The issue of standardization in flow cytometry has improved significantly in recent years, but the development of standard protocols for immunophenotyping remains extremely important [86]. In the last few years, Optimized Multicolor Immunofluorescence Panels (OMIP) have been developed for the phenotyping of peripheral mononuclear cells, T cells, and monocytes using spectral flow cytometry. Examples of the use of these and other multicolor panels have been presented in a review [14]. Here we summarize recently published (2023–2025) multicolor panels developed for spectral flow cytometry.
It is worth noting that some modern advanced conventional cytometers (discussed above) have more than 20 detectors and can potentially analyze a number of parameters comparable to those listed in Table 3. However, the published 20+ color panels optimized for conventional cytometers are in the minority compared to those for spectral systems. Most high-parameter conventional panels have been validated for BD FACSymphony A5: 25-color panel for human intestinal tissue [87], 27-color panel for PBMC phenotyping [88] and major leukocyte populations in fixed whole blood [89], 28-color for moDCs in mice spleen [90], etc. A cross-platform comparison by Heubeck et al. evaluated the conventional BD FACSymphony A5 and spectral Cytek Aurora using 25/26-color PBMC panels [91]. Authors conclude that both platforms have similar effectiveness, with population frequencies showing exceptionally high correlation (≥0.989). In the spectral data, some markers exhibited slightly better population separation, but this did not affect gating strategies or frequency outcomes.

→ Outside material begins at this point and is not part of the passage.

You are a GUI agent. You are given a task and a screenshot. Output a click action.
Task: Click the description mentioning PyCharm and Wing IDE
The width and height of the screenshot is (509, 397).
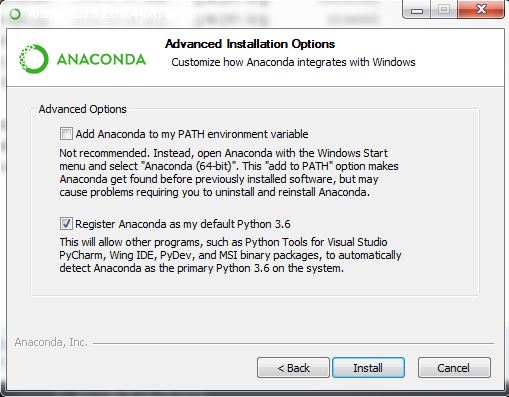[x=230, y=255]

9. Limitations and Challenges of Spectral Cytometry

Like any method, spectral cytometry has a number of limitations and difficulties in application. The development of large multicolor panels is still a complex process and requires considerable knowledge and technical skill. It remains impossible to completely eliminate errors in spectral separation, so basic rules of panel design must be followed for successful experiments, regardless of which instruments are used.
Theoretical calculations’ similarity indexes of dye spectra frequently fail to predict actual separation quality, particularly for tandem dyes. The limited commercial availability of antibodies labeled with diverse fluorochromes also restricts the full potential of spectral cytometry. Spectral cytometry requires recording a reference spectrum of each used fluorochrome that is inherent in conventional cytometry. Single-color control spectra are then stored in the software library and can be used repeatedly in one series of experiments, reducing pre-measurement preparation time. However, reference spectra must be updated regularly to account for potential fluorochrome degradation over time [101] and between experiments. It consumes additional reagents and increases workload. The challenge in analyzing data obtained with a spectral cytometer is associated with the use of software for visualizing multidimensional data only ex post facto. In addition, these methods are sensitive to minor changes in the original datasets. As discussed above, autofluorescence is one more source of difficulty in the interpretation of spectral cytometry data.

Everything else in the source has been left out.